● **WHAT THE EXERCISE ASKS**
Reproduce exactly the span of lines beginning at the one with "1418x664 pixels." and ending at the last line of the data below, omitting pictures.
*** DATA EXCERPTS Section Begins ***
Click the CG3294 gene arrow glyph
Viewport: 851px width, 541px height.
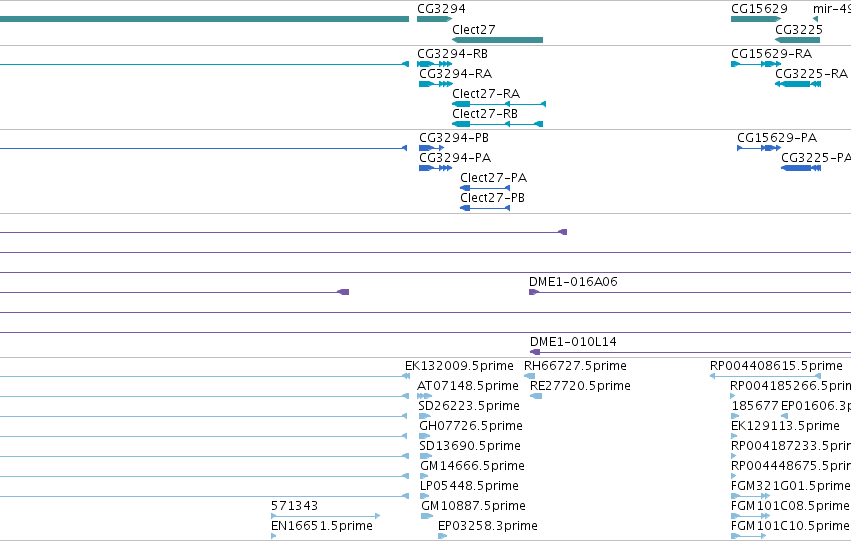coord(434,19)
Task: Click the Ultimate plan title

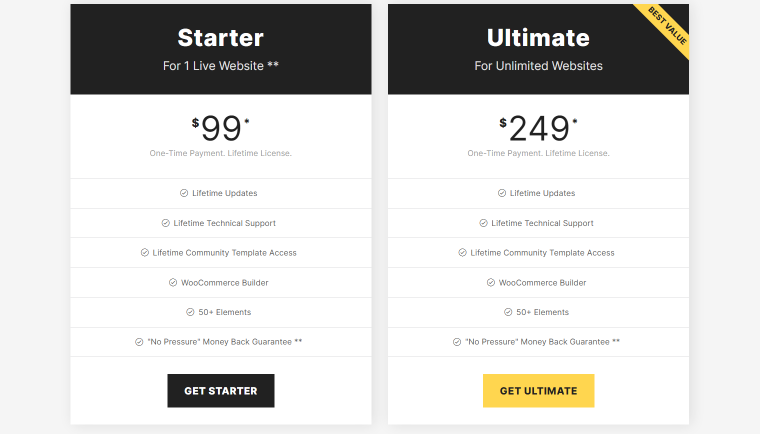Action: point(538,38)
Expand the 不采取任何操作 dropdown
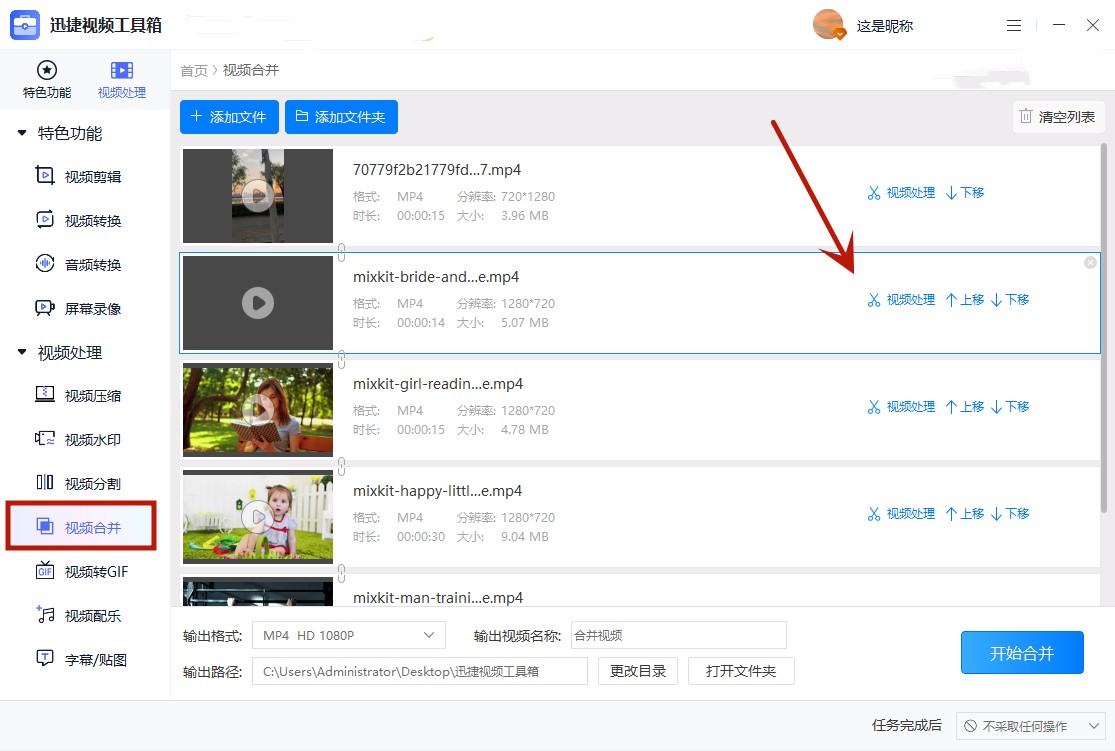 coord(1030,726)
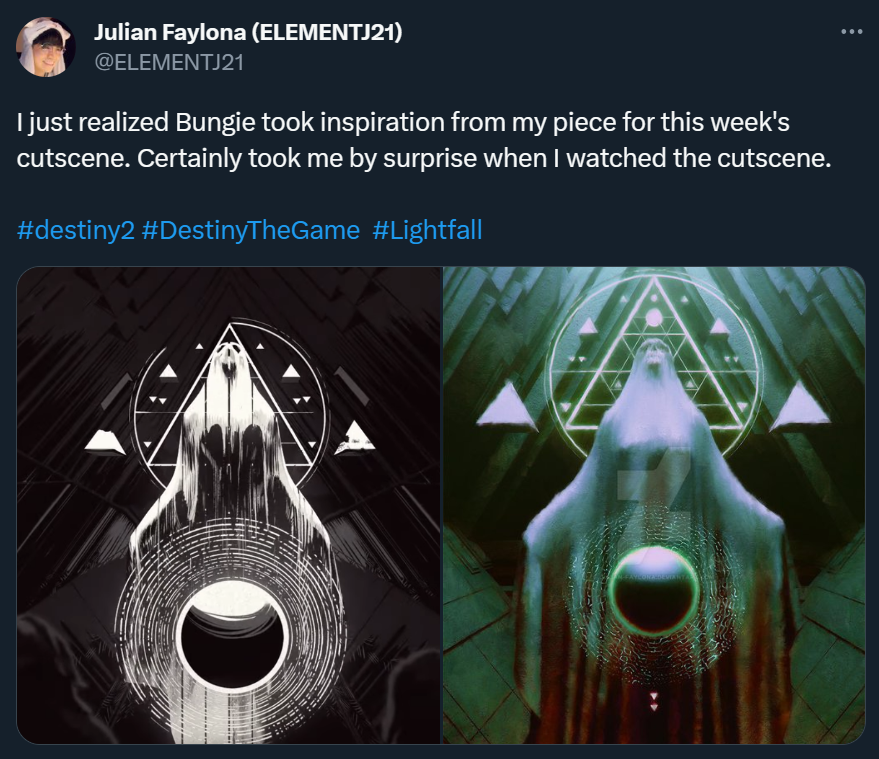Open Julian Faylona's profile avatar
The width and height of the screenshot is (879, 759).
45,47
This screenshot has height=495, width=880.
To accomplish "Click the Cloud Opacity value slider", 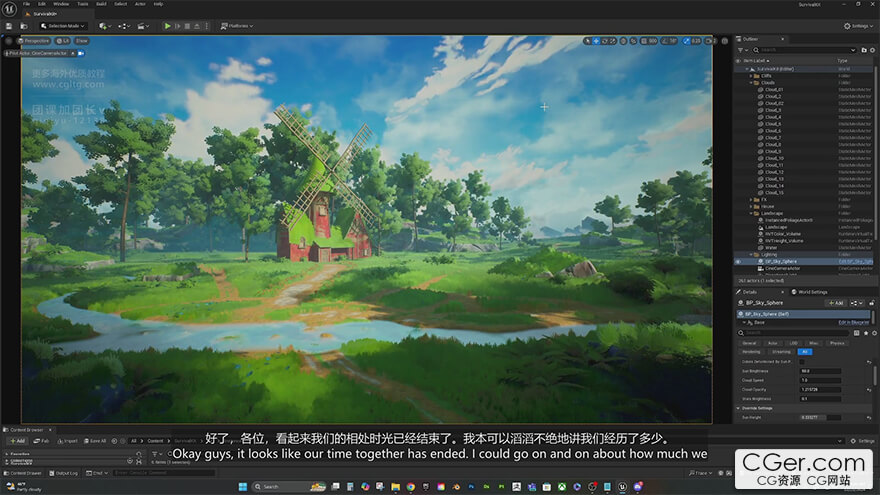I will 820,389.
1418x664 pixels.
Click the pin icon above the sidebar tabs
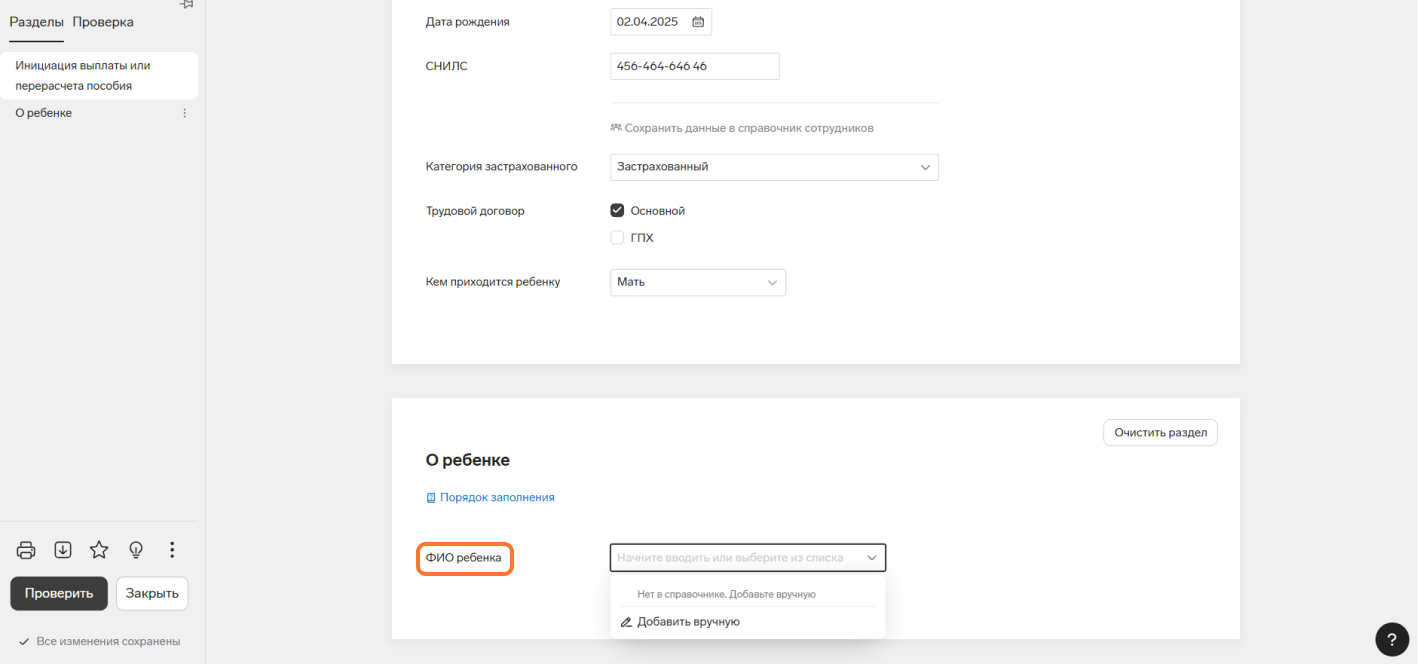pyautogui.click(x=186, y=5)
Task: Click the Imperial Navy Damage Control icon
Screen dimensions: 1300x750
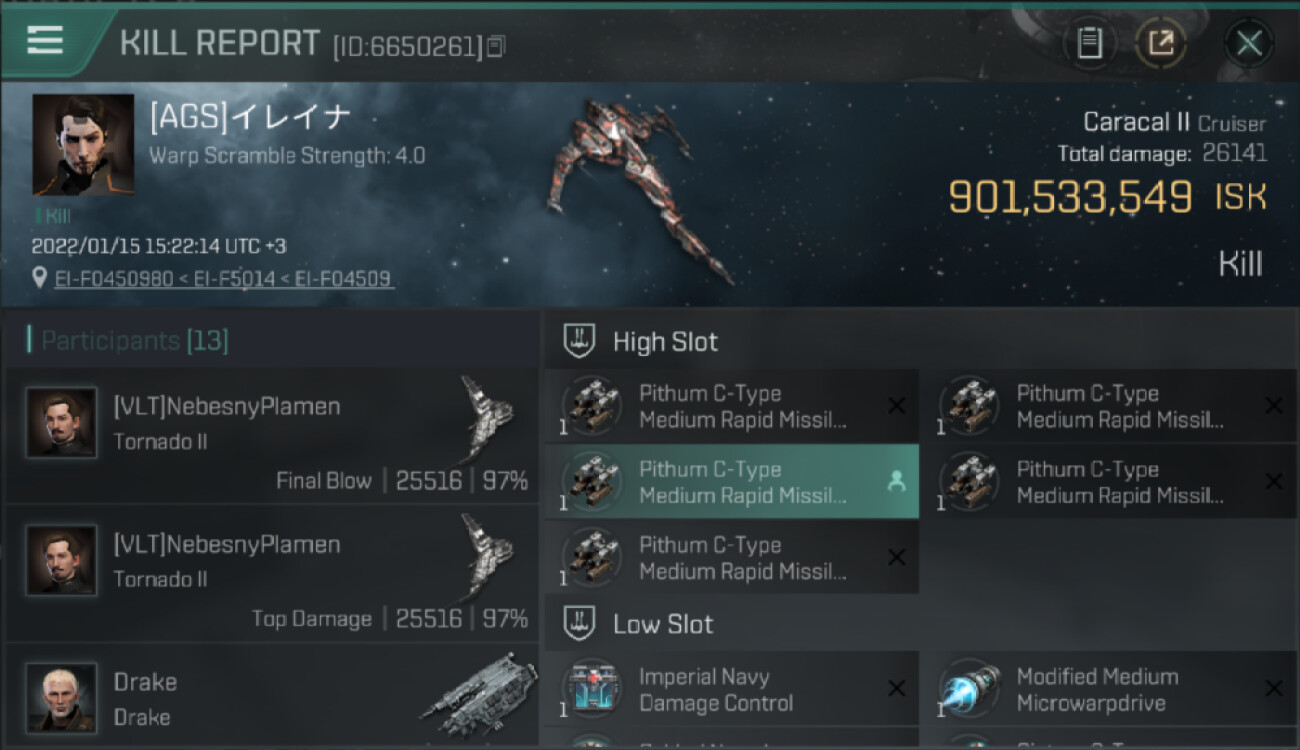Action: coord(592,689)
*** DATA EXCERPTS Section Ends ***
● **SOLUTION**
1418x664 pixels.
Click the pin icon above the sidebar tabs
pyautogui.click(x=186, y=5)
Task: Click the Imperial Navy Damage Control icon
Screen dimensions: 1300x750
Action: coord(592,689)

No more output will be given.